(SOURCE PASSAGE begins)
How does one draw a contrast between a life prior to such a rebirth to the one after it?  Never before had I known the experience of the true love of a mother and father.  I found myself in a home that was at peace.  There was a bright joyfulness and an attitude of humor and laughter that was all new to me.  If my life prior to adoption was a deep and dark prison, what I now experienced was far better than freedom.  It was to experience the fullness of life and love for the first time.  I recall the circle of family as we met in the living room of our home, and included in that circle was Mrs. Misenheimer, the social services case worker assigned to my placement.  It had been a few weeks since leaving the hospital, and she had come to assess the placement.  Though the question that she posed is lost from memory, my response to the question was to go to my father, put my arms around his legs, and proclaim, "This is my Daddy!"  That spontaneous proclamation satisfied Social Services, and soon afterward the adoption became final.

With that adoption came some drastic changes.  I would now be known by a new name.  I now had a father and mother who devoted themselves to my care.  I had an inheritance in this family that no court could ever take away.  There was never a moment in my life when I wanted to return to the darkness that I knew prior to May 9th.  My mother and father became my mother and father, period.  There are no others.  Unlike many who are adopted in their infancy, I was old enough to clearly remember what my mother and father did for me, and though I was certainly as precocious as any young boy could be, I made an early, personal vow that I would never cause them to regret their decision.  I would always honor them as the only parents in my life, and I would try to be obedient, at least to the extent that such a young and naive child could be. 

Romans 8:15.  For ye have not received the spirit of bondage again to fear; but ye have received the Spirit of adoption, whereby we cry, Abba, Father. 

It is literally impossible for me to read Romans 8:15 and fail to remember that day of Mrs.  Misenheimer's visitation.  That entire experience serves as a vivid metaphor for what God has done for those who place their faith and trust in Him.  Paul is writing to those members of the church fellowship in Rome who also knew of the bondage that characterized their life prior to their salvation.  However, as Paul writes, there are also those in the church fellowship who are trying to place the Roman Christians back under the bondage of the Jewish law, a law that is impossible to keep, leading only to utter failure or hypocrisy. 

Paul uses this same metaphor of adoption when he explains the nature of salvation to these new Christians.  Adoption was not a common practice among the Jews, but it was quite common and accepted among the Romans.  Roman law clearly specified a sequence of steps that would be required for the adoption of a child by a father, a process that illustrated and affirmed the new set of relationships that would be established.  Once the adoption process was completed, the original father would have absolutely no influence in the life of the adopted child.  All relationships with the previous family would be forever severed.  The adopting father would, by law, become the only father of the adopted child, and he would have full and complete authority over the child.  The child would take on the name of the adopted father, and would be in line to receive any inheritance that would be due this child if he/she were born into the family.  In addition, this inheritance could not be taken away.  The adopted child had the unique protection, under the law, that he/she could never be disowned by the adopting father.
(SOURCE PASSAGE ends)
→ **TASK REQUIREMENTS**
1) Sum up the adoption passage in two sentences.
2) Pick up the adoption passage right after its last sentence and keep writing it.
(SOURCE MATERIAL begins)
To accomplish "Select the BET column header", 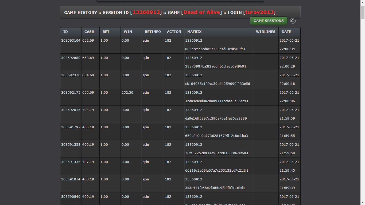I will pos(106,32).
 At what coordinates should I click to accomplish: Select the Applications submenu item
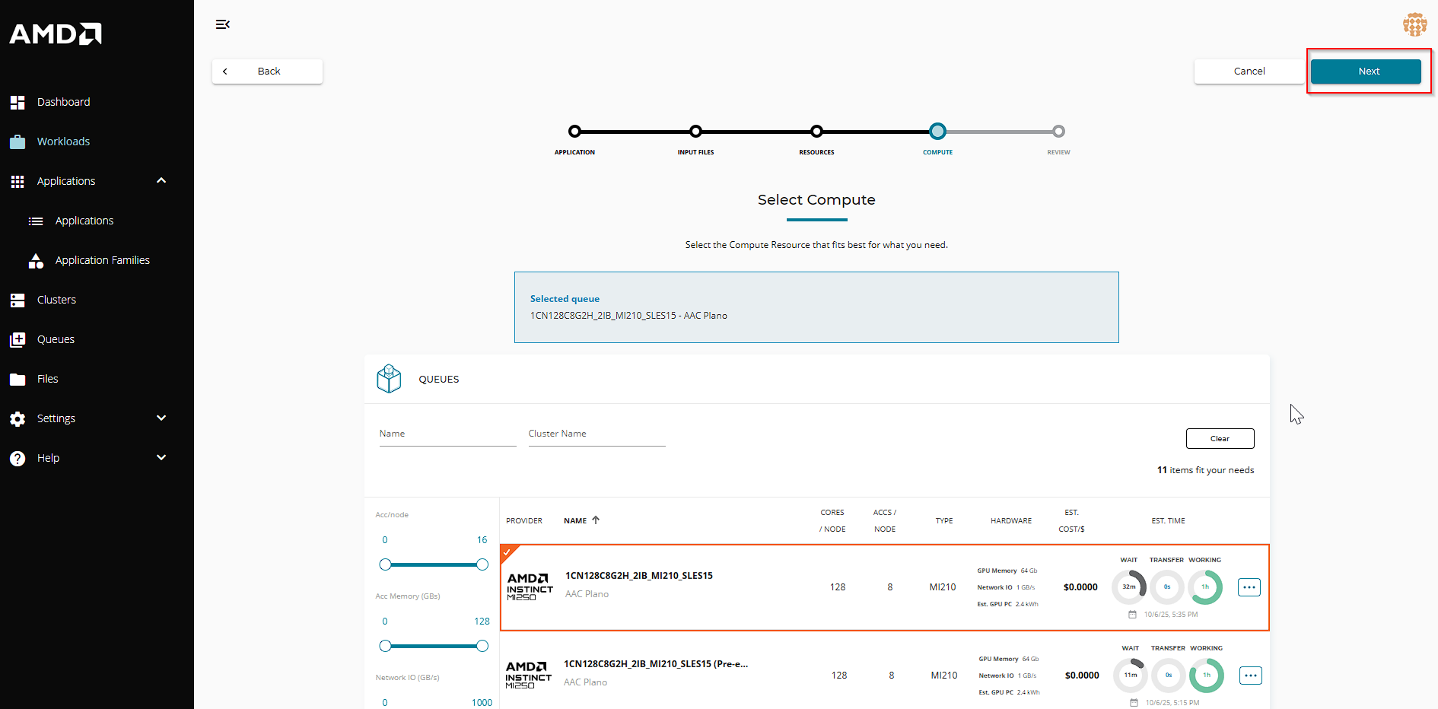(x=84, y=221)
(SOURCE MATERIAL ends)
→ **RESPONSES IN ORDER**
1) After his adoption, the writer found a peaceful, loving home for the first time, and when a social services case worker came to check on the placement, his hugging his father and saying "This is my Daddy!" led to the adoption becoming final, after which he took a new name and vowed never to make his parents regret their choice. The writer ties this to Romans 8:15, explaining that Paul used Roman adoption as a picture of salvation: under it the old family ties were cut forever, and the child took the new father's name and gained an inheritance that could not be taken away.

2)
When one comes to God in faith, a similar transformation takes place in one's life.  Prior to salvation, there is truly no hope.  One is in bondage to sin simply because that sin serves to separate one from God.  Just as one who is convicted of a crime is separated from society and placed in the bondage of prison, one who rejects God is separated from Him, choosing instead to live under the authority of this sinful world and its prince to whom we give that authority.  Those who have turned to God in faith have been set free of that bondage of sin.  Though people of faith still struggle with the temptations and consequences of sin, God has forgiven them of all of that sin that would serve to separate them from Him.  Sin no longer has authority over one who has placed their faith and trust in God.  It is God who is now given authority in the heart of a true Christian.  To turn to God in faith is to accept God as one's authority, much like that exchange of authority that is demonstrated in a Roman adoption.  The bondage of this world no longer has control over the life of one who has been saved from it.  That authority has been given to God, and to God alone.

Having been adopted into the family of God, God now serves as our true father.  It is He who loves us, and it is to Him that we surrender our own lives.  When we realize what God has done for us, and when we relate to God within the scope of his Love for us, we are given the gift of access to Him.  God is no longer a dispassionate judge who condemns one to death (note it is sin as illuminated by the Law that condemns).  The relationship that a Christian has with God is more like that of a child has with a loving father, and when a child comes to realize and experience the true love of God, he/she can call Him by that name:  Father.  In fact, Paul uses the endearing form of the name, "Abba," which in our culture might be most accurately translated, "Daddy!"  Abba is the endearing name that a young child develops for its father, and is a proclamation that comes only from the heart.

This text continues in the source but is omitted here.